** STUDY MATERIAL follows **
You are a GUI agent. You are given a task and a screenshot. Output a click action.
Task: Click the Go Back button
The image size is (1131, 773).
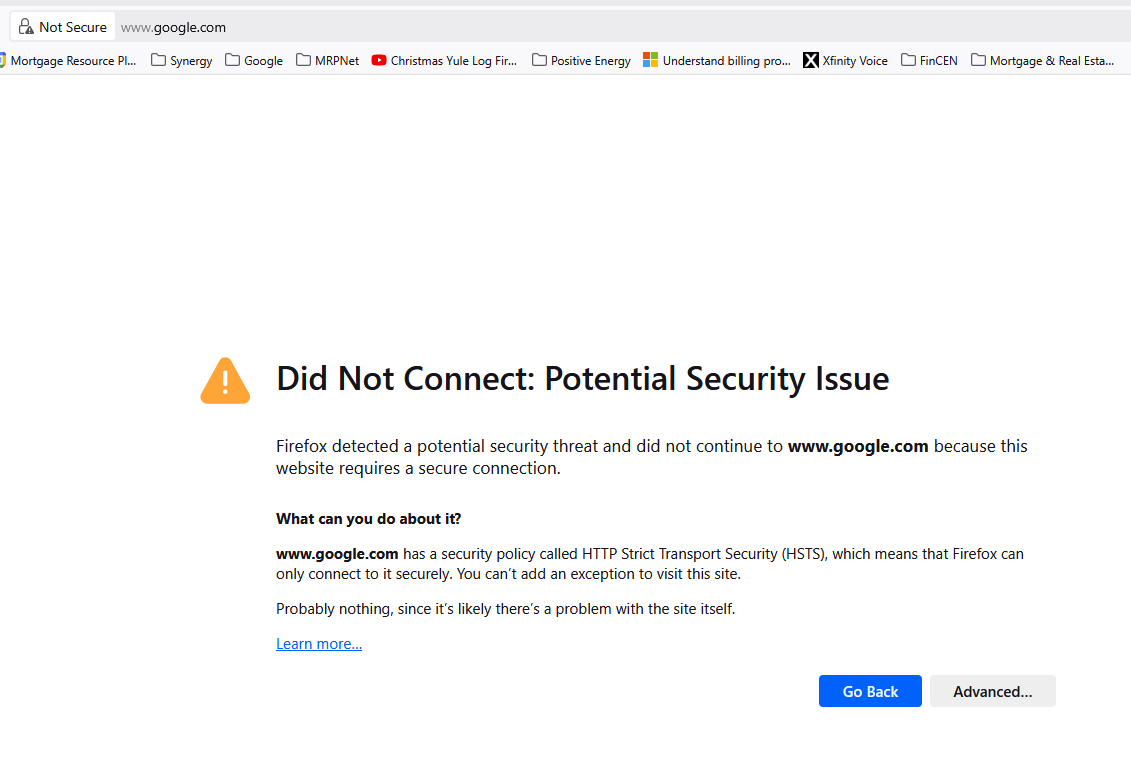pyautogui.click(x=870, y=691)
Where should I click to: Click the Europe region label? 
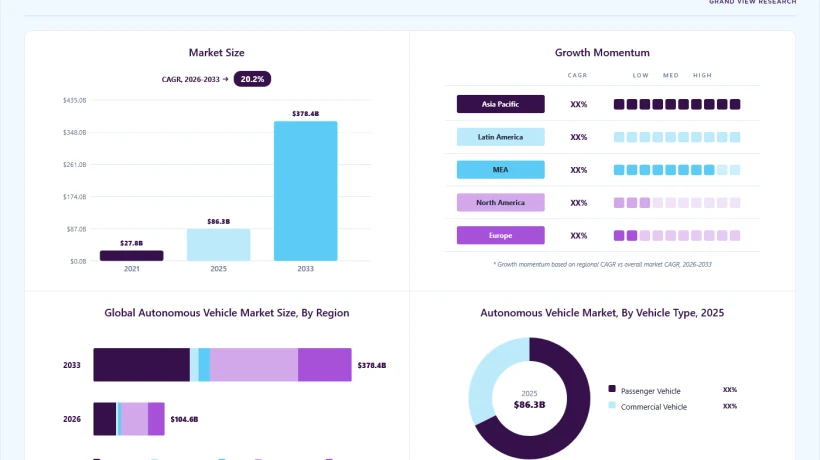tap(500, 235)
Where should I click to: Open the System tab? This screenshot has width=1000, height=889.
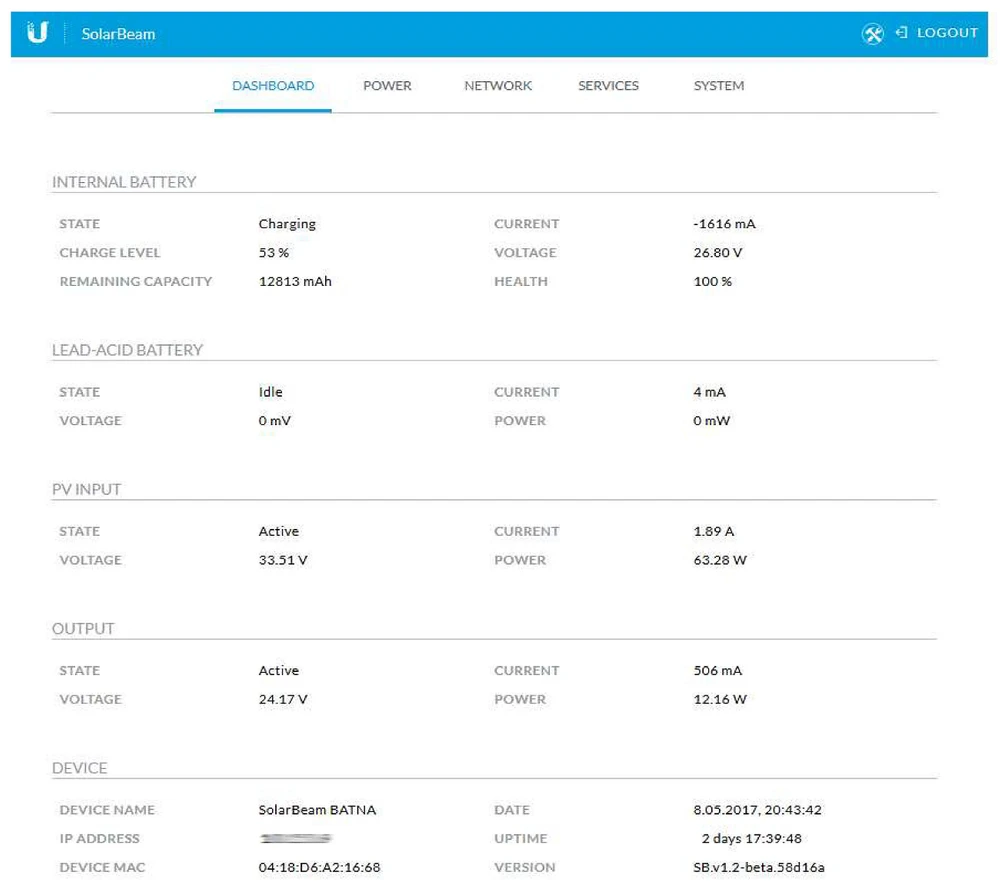[x=718, y=86]
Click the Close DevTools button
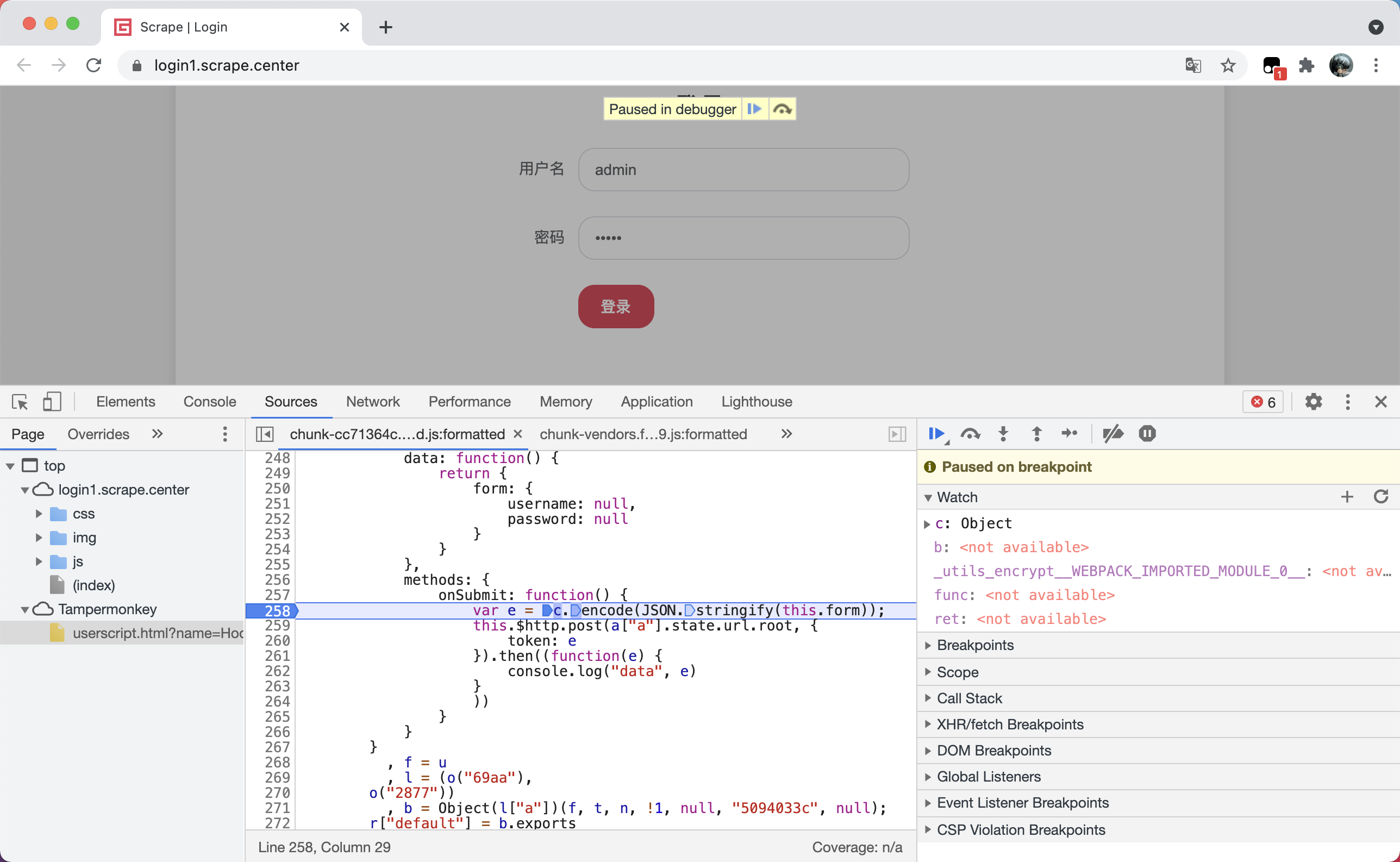 click(1381, 402)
** End of STUDY MATERIAL **
### ASSIGNMENT
Could you print the listing above word for word, without its pictures?

### REPLY TO THE EXERCISE
You are a GUI agent. You are given a task and a screenshot. Output a click action.
Task: Click the Go Back button
The image size is (1131, 773).
pyautogui.click(x=870, y=691)
Where should I click to: Click the Europe region label? 
tap(500, 235)
Where should I click to: Open the System tab? This screenshot has width=1000, height=889.
[x=718, y=86]
Click the Close DevTools button
 click(1381, 402)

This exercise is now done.